▶ _GIVEN PASSAGE_
— BEGIN —
Filed 11/17/17 Flores v. Gonzalez CA6
NOT TO BE PUBLISHED IN OFFICIAL REPORTS

California Rules of Court, rule 8.1115(a), prohibits courts and parties from citing or relying on opinions not certified for publication or ordered published, except as specified by rule 8.1115(b). This opinion has not been certified for publication or ordered published for purposes of rule 8.1115.


IN THE COURT OF APPEAL OF THE STATE OF CALIFORNIA

SIXTH APPELLATE DISTRICT


JAVIER FLORES,

Plaintiff and Respondent,

v.

AMALIA E. GONZALEZ et al.,

Defendants and Appellants.
H043595
(Santa Cruz County
Super. Ct. No. CV178391)


The present appeal arises out of a dispute over the sale of real property. The trial court ruled that plaintiff Javier Flores could not recover equitable claims of specific performance and quiet title against defendants Amalia Gonzalez, Amalia Avila, and Jorge Oseguera Andrade. However, the trial court ruled that Flores could recover damages against Andrade for breach of contract and against Gonzalez and Avila for intentional interference with economic advantage. Gonzalez and Avila appeal from the judgment. They raise contentions relating to the sufficiency of the evidence, unjust enrichment, attorney’s fees, and damages. We find no error and affirm.
— END —
▶ _DATA LISTING_
— BEGIN —
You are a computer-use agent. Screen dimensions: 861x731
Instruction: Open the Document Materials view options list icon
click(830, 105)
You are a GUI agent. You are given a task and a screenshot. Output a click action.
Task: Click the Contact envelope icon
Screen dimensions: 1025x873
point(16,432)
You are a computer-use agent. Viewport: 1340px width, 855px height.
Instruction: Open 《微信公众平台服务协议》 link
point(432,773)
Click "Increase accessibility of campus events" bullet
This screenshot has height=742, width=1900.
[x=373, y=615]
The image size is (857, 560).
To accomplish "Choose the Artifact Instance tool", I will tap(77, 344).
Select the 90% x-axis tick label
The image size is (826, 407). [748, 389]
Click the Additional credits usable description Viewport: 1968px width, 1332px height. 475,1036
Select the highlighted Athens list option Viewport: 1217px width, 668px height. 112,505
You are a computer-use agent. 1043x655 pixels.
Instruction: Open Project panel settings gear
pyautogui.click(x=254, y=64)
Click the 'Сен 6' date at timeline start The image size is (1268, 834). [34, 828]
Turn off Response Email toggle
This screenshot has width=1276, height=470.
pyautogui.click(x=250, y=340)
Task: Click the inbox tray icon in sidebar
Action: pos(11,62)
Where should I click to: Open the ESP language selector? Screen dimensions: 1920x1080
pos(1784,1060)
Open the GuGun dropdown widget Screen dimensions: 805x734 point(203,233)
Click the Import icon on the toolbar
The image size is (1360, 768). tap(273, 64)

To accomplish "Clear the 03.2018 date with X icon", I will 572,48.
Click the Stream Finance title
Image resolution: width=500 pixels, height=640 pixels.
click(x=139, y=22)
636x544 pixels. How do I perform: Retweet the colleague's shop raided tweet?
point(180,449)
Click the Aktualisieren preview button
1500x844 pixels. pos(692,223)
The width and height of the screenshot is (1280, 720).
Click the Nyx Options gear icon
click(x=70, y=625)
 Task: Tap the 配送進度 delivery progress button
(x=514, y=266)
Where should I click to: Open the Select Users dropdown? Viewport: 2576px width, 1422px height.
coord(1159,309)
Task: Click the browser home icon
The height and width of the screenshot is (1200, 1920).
— END —
▶ _GIVEN INSTRUCTION_
Reproduce the appellate opinion starting at "Defendants and Appellants." and ending at "error and affirm.", substituting "negligent interference" for "intentional interference".

▶ _SOLVED PROBLEM_
Defendants and Appellants.
H043595
(Santa Cruz County
Super. Ct. No. CV178391)


The present appeal arises out of a dispute over the sale of real property. The trial court ruled that plaintiff Javier Flores could not recover equitable claims of specific performance and quiet title against defendants Amalia Gonzalez, Amalia Avila, and Jorge Oseguera Andrade. However, the trial court ruled that Flores could recover damages against Andrade for breach of contract and against Gonzalez and Avila for negligent interference with economic advantage. Gonzalez and Avila appeal from the judgment. They raise contentions relating to the sufficiency of the evidence, unjust enrichment, attorney’s fees, and damages. We find no error and affirm.